Al in de Griekse Oudheid maakten geleerden melding van eenhoorns die zouden leven in de gebieden van het Midden-Oosten tot Azië. Hij zou er uitzien als een witte ezel met een lange hoorn waarin magische krachten. Ook in vroege Bijbelvertalingen werden ze genoemd, gelovigen namen hun bestaan uiteraard voor waar aan. Marco Polo wist tijdens zijn ontdekkingsreis in de dertiende eeuw daarom zeker dat hij eenhoorns had gezien op Sumatra: ‘Daar zijn zowel olifanten als eenhoorns aanwezig. Deze laatsten zijn kleiner dan de olifanten en hebben even dikke poten. De hoorn staat midden op de zware, neerhangende kop. Het dier wentelt zich graag in de modder.’ Hij benadrukt dat het dier helemaal niet lijkt op de elegante eenhoorn uit de bekende verhalen. Geen wonder: hij had neushoorns gezien.

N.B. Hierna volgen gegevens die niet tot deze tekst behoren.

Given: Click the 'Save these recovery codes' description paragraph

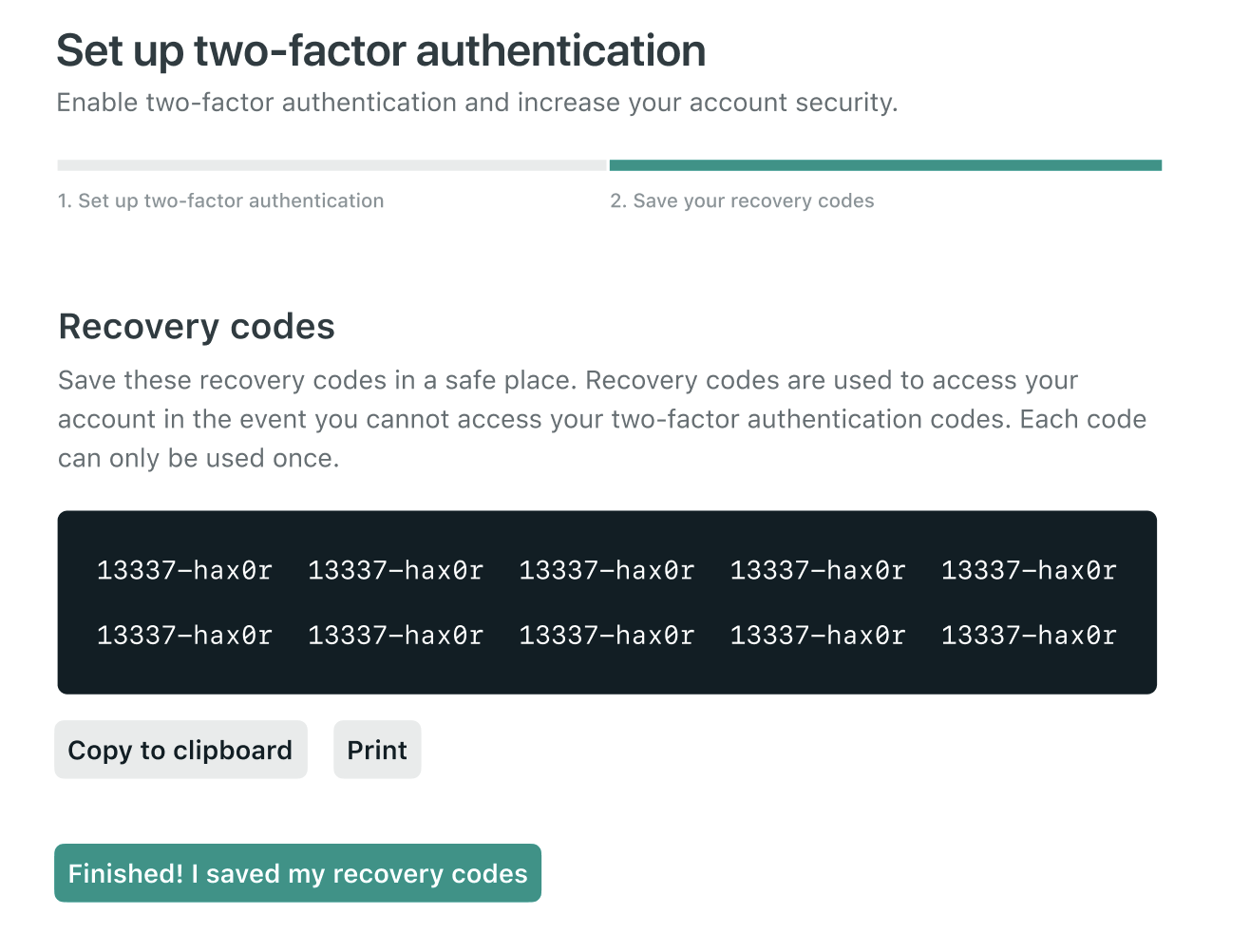Looking at the screenshot, I should (x=601, y=419).
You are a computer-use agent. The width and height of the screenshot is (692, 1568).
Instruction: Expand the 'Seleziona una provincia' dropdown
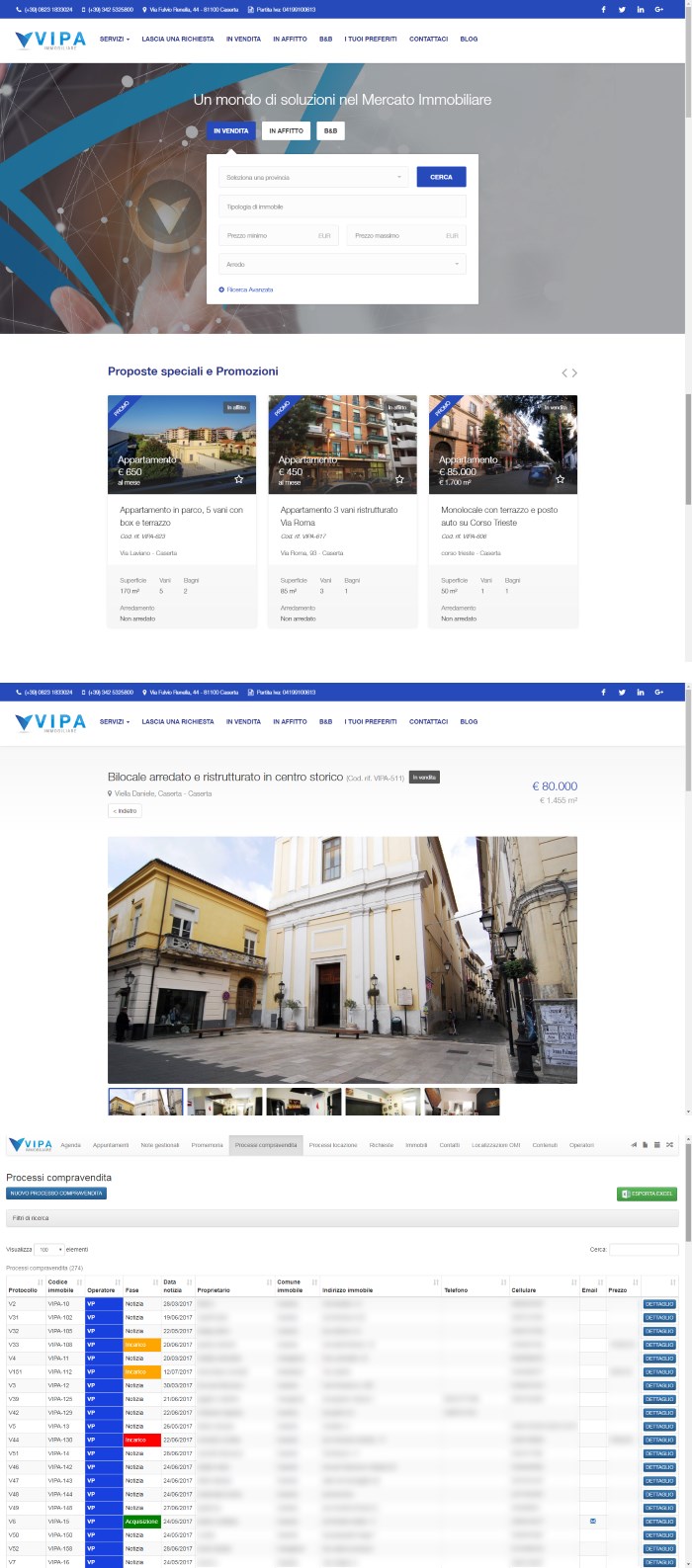point(313,177)
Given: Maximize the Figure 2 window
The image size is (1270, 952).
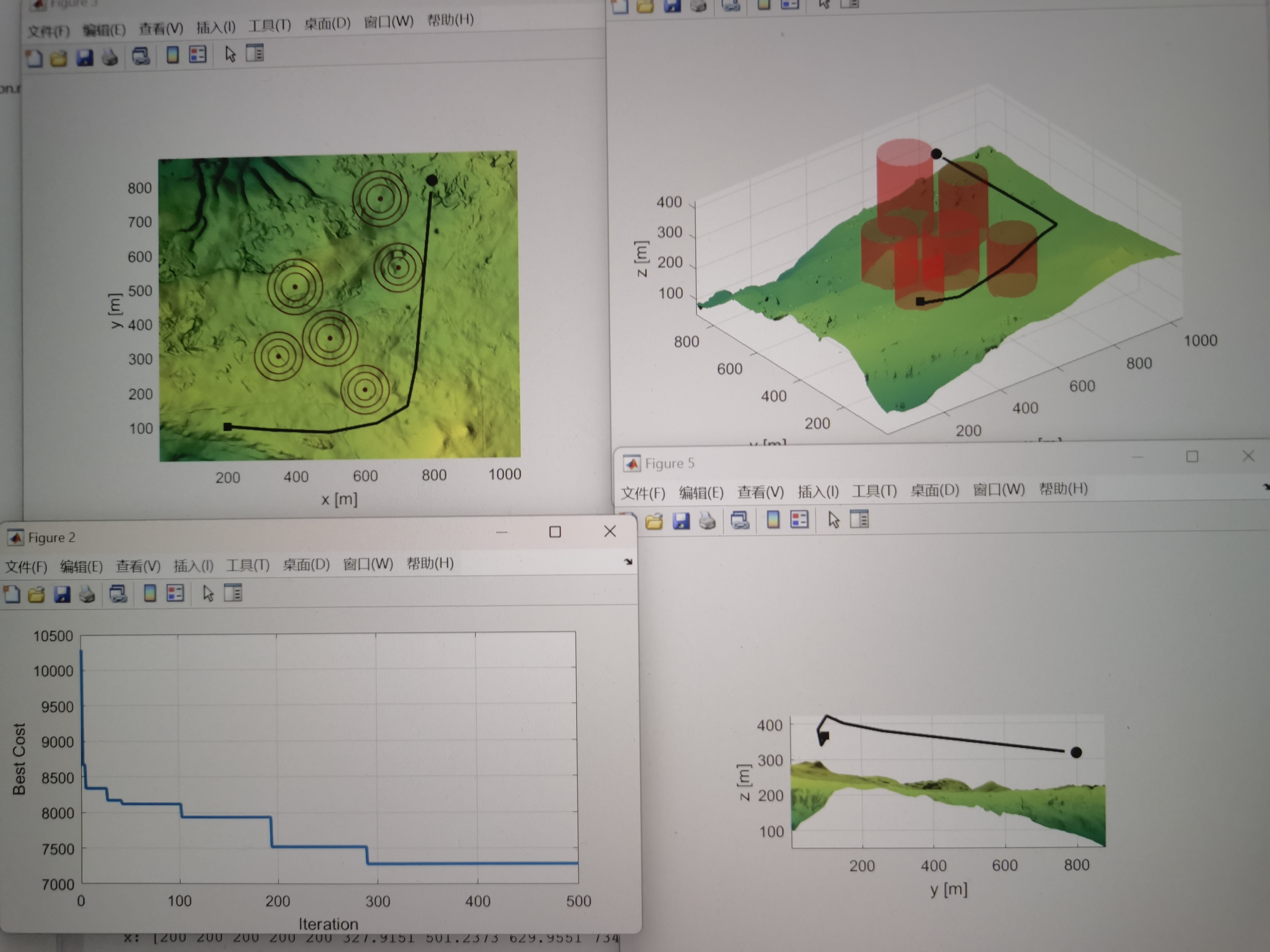Looking at the screenshot, I should pyautogui.click(x=555, y=532).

Houtsnede eenhoorn in Conrad Gessner, Historiae animalium, deel 1 (1551), collectie Teylers Museum Haarlem

Houtsnede eenhoorn in Conrad Gessner, Historiae animalium, deel 1 (1551), collectie Teylers Museum Haarlem

De donkere diepzee is grotendeels onbekend terrein: pas recent zijn bijvoorbeeld opnamen gemaakt van de reuzeninktvissen die zeelieden eeuwenlang de stuipen op het lijf jaagden. Is kennis van invloed op onze fascinatie voor monsterdieren? Waar komt die toch vandaan, vragen Bakels en Boer zich aan het slot van hun feestelijk geïllustreerde boek af: ‘Het is natuurlijk een opwindend idee dat er zich ergens nog een onbekend, mogelijk prehistorisch dier schuilhoudt. Het is een thema dat we ook zien in films, zoals The Lost World, King Kong en Jurassic Park. (….) We stappen in een tijdmachine en gaan miljoenen jaren terug. Misschien wordt dat verlangen wel sterker nu onze eigen natuur steeds minder geheimzinnig lijkt te worden. De wildernis wordt steeds kleiner, alles om ons heen wordt in kaart gebracht.’

‘Monsterdieren. Echt of niet?’ is een opwindende expositie en het boek een ‘pageturner’. Nep of niet: ook Museumkijker zal graag in monsterdieren blijven geloven.